CINEMA
BAD MONKEY (2024)
Season One.
Aired On: Apple TV+.
Release Date: 08/14/24.
Comedy. Drama.
"After getting bounced from the Miami PD, a former detective is demoted to restaurant inspector in the Florida Keys. An unusual new case might get him back in the department if he can get past a trove of oddballs, and one bad monkey."
OUR REVIEW:
Author Carl Hiaasen has made a career in crime fiction portraying criminals as stupid oafs while his protagonists, although likeably clever, usually want to be doing something else. Hiaasen usually plays with several competing – and often zany – scenarios where each story tries to one up the next. In the end, telling a satirical tale becomes more important than meting justice.

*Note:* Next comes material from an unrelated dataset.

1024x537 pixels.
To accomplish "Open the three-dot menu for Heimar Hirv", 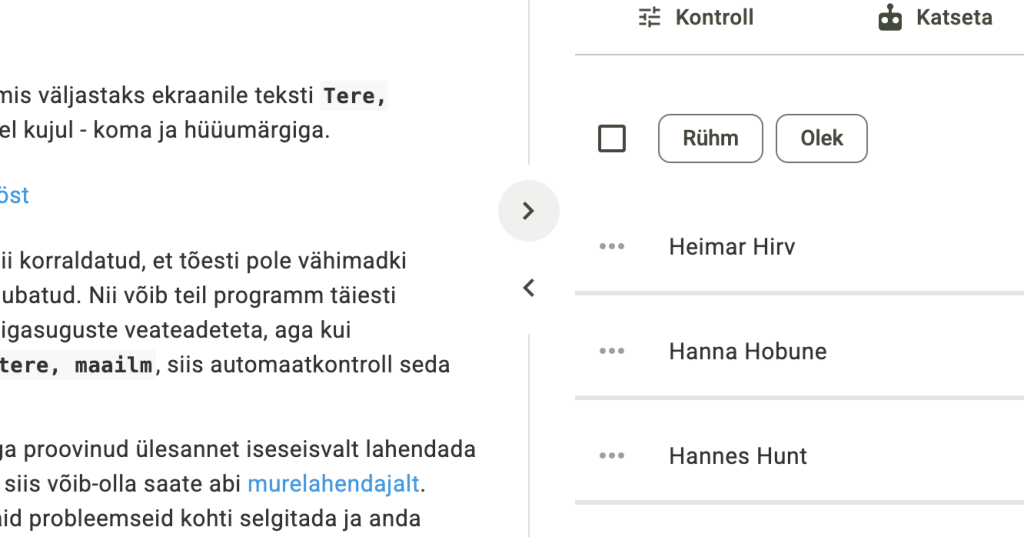I will point(612,246).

The new Apple TV+ series Bad Monkey adapts his 2013 novel featuring former Miami detective Andrew Yancy who stumbles into a possible murder by a lovely widow, her blaise-if-corrupt real estate developer lover, and a frozen, severed arm. Needless to say, hilarity ensues. And that hilarity, mixed with frantic, quick-talking storylines, play perfectly into showrunner Bill Lawrence’s (Scrubs, Ted Lasso, Shrinking) wheelhouse. The humor in Bad Monkey is subtle, wicked, and spot-on. The characters are crazy, lovable, and embarrassingly recognizable.
Vince Vaughn stars as Yancy who hams up the role with charm and smooth one-liners. He chuckles and bumbles and smiles away with wayfarers. He also sports a great selection of both Hawaiian and Bahama print shirts that change more frequently than Snapchat memes. Maybe it’s that Florida humidity? But Yancy is a good guy. Yes, he wants to sit in his beachside Adirondack and sip rum in the afternoon sun, but he also knows that he is (or was) a cop and having a severed arm in his freezer is unsettling – in more than one way.
Simultaneously in the Bahamas, Neville Stafford (Ronald Peet), who would also rather simply fish and drink beer, finds himself a victim of eminent domain and becomes homeless. What can a guy do? Well, he seeks help from a voodoo queen (Jodie Turner-Smith) who has promised murderous revenge... and maybe a little smooching on the side.
While the stories jump from the Keys to the Bahamas, Tom Nowicki supplies a sarcastically-laced running commentary. His yarn-spinning Greek chorus style comes across a little more like The Dukes of Hazzard’s Waylon Jennings rather than The Big Lebowski’s observant Sam Elliott, but shares an equally-comfortable voice.
The first two episodes are written by Lawrence and directed by Marcos Siega and Erica Dunton respectively. The show is set in the Keys and aside from garish McMansions (populated by the stupidly-annoying), the overall look is whimsical: the sky is always blue, the sun always perfect. Lawrence is offering this a counterpoint to the somewhat more devious business Yancy finds himself in. Crime fiction procedural aside, Bad Monkey is playing everyone's misfortunes for laughs. Yancy tries to woo his on-the-run girlfriend (Michelle Monahan) while flirting with Miami ME Rosa (Natalie Martinez). Neville’s tribulations against ne-er-do-well developer Christopher (Rob Delaney) get deeper as he falls under a voodoo spell. Yancy’s (ex-)partner Rogelio (John Ortiz) wants to ignore him, especially after Yancy suffers a most deliberate demotion from detective to food inspector. But all of this simply seems like another quirky day in the Keys. Even when the self-styled “Pussy Magnet” gets gunned down in the streets.
Lawrence perfectly portrays Hiaasen’s overall themes of criminal stupidity and suitable justice. And it is all shown as a good time. Instead of pounding the beat searching for clues or roughing up the usual suspects, Lawrence is instead advancing situational entertainment through Yancy and Neville. The end result is a goofball approach to the crime genre that is refreshingly offbeat and entirely entertaining.